◆ **Input records**
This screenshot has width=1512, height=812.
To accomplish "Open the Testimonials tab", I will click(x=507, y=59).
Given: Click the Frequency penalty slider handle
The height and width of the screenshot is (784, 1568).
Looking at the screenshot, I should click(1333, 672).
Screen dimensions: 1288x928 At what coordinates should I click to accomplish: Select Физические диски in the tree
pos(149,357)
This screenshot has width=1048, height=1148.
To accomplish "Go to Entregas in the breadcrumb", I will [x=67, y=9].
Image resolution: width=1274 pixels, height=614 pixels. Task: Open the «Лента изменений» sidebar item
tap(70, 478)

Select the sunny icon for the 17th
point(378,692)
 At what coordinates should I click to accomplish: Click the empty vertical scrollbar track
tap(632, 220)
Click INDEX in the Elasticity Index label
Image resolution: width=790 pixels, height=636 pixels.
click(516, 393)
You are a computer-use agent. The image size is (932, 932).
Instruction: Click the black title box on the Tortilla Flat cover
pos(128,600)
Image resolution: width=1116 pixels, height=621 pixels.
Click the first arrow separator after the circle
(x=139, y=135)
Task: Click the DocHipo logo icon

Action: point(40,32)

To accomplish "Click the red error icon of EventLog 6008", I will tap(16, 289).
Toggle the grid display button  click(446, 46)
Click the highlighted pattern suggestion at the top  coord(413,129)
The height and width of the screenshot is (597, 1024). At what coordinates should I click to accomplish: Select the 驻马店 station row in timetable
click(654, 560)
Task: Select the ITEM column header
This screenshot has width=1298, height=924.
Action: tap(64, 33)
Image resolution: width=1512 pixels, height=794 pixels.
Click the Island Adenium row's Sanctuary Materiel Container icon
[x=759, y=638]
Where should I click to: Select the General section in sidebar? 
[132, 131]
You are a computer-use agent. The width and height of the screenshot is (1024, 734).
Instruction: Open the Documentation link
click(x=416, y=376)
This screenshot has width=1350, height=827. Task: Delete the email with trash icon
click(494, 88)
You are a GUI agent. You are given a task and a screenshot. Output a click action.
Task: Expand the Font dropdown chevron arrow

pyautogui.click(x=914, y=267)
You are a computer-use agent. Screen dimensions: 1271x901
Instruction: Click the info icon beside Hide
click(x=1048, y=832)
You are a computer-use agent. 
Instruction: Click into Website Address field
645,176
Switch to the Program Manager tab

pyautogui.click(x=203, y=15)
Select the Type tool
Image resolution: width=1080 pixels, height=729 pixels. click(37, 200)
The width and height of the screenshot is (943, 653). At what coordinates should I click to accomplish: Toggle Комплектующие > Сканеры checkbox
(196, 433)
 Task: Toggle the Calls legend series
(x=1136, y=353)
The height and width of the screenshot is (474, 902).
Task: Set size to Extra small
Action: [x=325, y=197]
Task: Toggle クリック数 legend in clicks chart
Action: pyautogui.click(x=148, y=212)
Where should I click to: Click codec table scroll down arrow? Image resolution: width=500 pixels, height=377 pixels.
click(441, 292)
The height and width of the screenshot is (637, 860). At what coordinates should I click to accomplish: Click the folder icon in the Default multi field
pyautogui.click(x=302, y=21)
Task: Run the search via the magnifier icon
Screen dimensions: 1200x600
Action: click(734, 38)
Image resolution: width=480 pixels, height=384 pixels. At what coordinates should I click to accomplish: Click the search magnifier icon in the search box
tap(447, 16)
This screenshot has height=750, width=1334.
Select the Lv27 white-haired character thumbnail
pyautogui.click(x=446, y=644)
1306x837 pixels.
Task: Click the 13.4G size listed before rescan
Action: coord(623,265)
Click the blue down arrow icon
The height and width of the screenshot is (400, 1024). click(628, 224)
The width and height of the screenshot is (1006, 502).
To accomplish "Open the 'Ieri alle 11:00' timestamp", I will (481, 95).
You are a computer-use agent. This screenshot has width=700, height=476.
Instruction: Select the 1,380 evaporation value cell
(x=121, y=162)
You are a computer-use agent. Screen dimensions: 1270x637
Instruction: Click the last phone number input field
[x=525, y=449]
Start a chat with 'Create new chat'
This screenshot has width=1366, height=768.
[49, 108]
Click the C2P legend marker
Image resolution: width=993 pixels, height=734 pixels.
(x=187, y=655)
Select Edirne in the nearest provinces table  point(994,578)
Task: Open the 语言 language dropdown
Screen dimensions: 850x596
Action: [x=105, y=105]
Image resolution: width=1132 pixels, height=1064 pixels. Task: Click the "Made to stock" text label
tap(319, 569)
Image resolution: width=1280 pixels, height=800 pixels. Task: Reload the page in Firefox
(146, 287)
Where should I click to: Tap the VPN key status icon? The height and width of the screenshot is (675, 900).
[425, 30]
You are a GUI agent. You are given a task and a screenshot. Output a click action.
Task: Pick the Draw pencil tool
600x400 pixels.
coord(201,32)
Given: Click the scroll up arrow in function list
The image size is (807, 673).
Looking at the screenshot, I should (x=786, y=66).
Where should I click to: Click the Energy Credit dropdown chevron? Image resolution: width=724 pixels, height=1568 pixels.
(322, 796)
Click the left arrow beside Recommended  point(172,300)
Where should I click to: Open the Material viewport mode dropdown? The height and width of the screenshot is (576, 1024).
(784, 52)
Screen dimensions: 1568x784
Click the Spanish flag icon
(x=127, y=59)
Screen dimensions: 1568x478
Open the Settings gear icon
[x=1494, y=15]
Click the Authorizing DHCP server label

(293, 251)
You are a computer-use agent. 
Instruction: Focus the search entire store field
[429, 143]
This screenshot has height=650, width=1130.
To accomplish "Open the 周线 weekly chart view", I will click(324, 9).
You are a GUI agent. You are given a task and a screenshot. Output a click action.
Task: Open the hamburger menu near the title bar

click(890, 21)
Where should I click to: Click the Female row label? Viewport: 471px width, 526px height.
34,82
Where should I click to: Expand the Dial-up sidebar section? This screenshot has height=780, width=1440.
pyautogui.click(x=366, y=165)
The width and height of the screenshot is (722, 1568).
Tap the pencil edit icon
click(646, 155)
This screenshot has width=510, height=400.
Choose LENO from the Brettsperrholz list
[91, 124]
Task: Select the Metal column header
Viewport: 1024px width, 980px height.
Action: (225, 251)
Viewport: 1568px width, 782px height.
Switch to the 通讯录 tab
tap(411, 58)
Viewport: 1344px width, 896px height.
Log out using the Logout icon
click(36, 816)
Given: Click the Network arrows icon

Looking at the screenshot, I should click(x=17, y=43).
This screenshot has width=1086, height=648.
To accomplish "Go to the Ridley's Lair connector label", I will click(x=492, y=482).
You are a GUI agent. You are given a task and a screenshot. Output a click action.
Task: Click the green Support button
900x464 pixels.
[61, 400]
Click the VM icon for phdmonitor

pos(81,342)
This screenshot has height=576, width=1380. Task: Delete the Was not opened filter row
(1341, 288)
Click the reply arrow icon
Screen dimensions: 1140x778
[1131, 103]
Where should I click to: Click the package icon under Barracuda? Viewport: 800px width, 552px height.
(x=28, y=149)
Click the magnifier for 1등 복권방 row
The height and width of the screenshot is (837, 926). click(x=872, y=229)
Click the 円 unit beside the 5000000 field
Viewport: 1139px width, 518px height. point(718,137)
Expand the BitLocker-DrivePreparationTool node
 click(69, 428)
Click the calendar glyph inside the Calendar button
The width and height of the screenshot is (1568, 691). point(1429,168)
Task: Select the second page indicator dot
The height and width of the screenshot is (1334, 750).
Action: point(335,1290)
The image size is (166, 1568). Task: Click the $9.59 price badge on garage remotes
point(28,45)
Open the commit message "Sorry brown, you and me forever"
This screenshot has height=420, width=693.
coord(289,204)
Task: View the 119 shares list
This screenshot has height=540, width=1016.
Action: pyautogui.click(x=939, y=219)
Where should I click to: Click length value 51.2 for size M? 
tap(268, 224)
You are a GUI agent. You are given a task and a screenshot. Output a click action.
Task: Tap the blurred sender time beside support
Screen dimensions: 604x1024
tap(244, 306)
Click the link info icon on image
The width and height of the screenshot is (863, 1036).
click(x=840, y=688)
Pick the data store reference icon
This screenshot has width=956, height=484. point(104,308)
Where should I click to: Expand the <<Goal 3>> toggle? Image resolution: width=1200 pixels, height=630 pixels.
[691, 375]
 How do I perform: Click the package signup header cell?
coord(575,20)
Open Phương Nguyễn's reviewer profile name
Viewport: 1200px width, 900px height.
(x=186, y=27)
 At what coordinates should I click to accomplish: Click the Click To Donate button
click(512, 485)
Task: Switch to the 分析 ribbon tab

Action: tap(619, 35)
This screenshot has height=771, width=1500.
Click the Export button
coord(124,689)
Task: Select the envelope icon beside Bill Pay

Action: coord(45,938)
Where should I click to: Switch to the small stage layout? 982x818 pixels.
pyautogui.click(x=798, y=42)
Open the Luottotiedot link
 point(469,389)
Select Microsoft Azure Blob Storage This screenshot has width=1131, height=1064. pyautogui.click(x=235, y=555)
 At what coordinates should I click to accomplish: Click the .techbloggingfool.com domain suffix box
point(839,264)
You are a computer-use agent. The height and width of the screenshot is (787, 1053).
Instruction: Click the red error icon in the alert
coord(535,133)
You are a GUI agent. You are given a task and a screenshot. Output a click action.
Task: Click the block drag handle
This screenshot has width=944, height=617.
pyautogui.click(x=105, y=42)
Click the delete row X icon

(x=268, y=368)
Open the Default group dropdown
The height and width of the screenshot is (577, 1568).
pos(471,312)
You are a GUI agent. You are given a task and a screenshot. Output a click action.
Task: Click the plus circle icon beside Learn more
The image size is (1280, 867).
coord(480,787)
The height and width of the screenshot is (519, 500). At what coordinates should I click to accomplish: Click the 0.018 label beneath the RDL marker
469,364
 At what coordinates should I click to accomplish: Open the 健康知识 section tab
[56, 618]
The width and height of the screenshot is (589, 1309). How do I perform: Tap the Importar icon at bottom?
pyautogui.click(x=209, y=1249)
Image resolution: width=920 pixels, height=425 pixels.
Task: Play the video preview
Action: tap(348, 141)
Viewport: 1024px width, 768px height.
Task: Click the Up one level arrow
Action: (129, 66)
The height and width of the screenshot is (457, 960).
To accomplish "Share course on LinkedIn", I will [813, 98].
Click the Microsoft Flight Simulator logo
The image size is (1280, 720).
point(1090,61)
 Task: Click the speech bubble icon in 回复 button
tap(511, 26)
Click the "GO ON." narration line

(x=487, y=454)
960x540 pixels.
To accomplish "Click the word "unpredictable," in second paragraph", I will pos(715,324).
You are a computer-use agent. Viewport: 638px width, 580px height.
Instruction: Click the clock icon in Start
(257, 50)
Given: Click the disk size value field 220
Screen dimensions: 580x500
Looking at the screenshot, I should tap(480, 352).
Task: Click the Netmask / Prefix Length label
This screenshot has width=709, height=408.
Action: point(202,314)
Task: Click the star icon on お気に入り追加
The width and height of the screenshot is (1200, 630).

◆ **Your task**
Copy exactly the stretch of data above from the line with "You are a computer-use agent. Screen dimensions: 1271x901" through the line with "The width and height of the screenshot is (1006, 502).", and omit all other lines.

◆ **Completed exercise**
You are a computer-use agent. Screen dimensions: 1271x901
Instruction: Click the info icon beside Hide
click(x=1048, y=832)
You are a computer-use agent. 
Instruction: Click into Website Address field
645,176
Switch to the Program Manager tab

pyautogui.click(x=203, y=15)
Select the Type tool
Image resolution: width=1080 pixels, height=729 pixels. click(37, 200)
The width and height of the screenshot is (943, 653). At what coordinates should I click to accomplish: Toggle Комплектующие > Сканеры checkbox
(196, 433)
 Task: Toggle the Calls legend series
(x=1136, y=353)
The height and width of the screenshot is (474, 902).
Task: Set size to Extra small
Action: [x=325, y=197]
Task: Toggle クリック数 legend in clicks chart
Action: pyautogui.click(x=148, y=212)
Where should I click to: Click codec table scroll down arrow? Image resolution: width=500 pixels, height=377 pixels.
click(441, 292)
The height and width of the screenshot is (637, 860). At what coordinates should I click to accomplish: Click the folder icon in the Default multi field
pyautogui.click(x=302, y=21)
Task: Run the search via the magnifier icon
Screen dimensions: 1200x600
Action: click(734, 38)
Image resolution: width=480 pixels, height=384 pixels. At what coordinates should I click to accomplish: Click the search magnifier icon in the search box
tap(447, 16)
This screenshot has height=750, width=1334.
Select the Lv27 white-haired character thumbnail
pyautogui.click(x=446, y=644)
1306x837 pixels.
Task: Click the 13.4G size listed before rescan
Action: coord(623,265)
Click the blue down arrow icon
The height and width of the screenshot is (400, 1024). click(628, 224)
The width and height of the screenshot is (1006, 502).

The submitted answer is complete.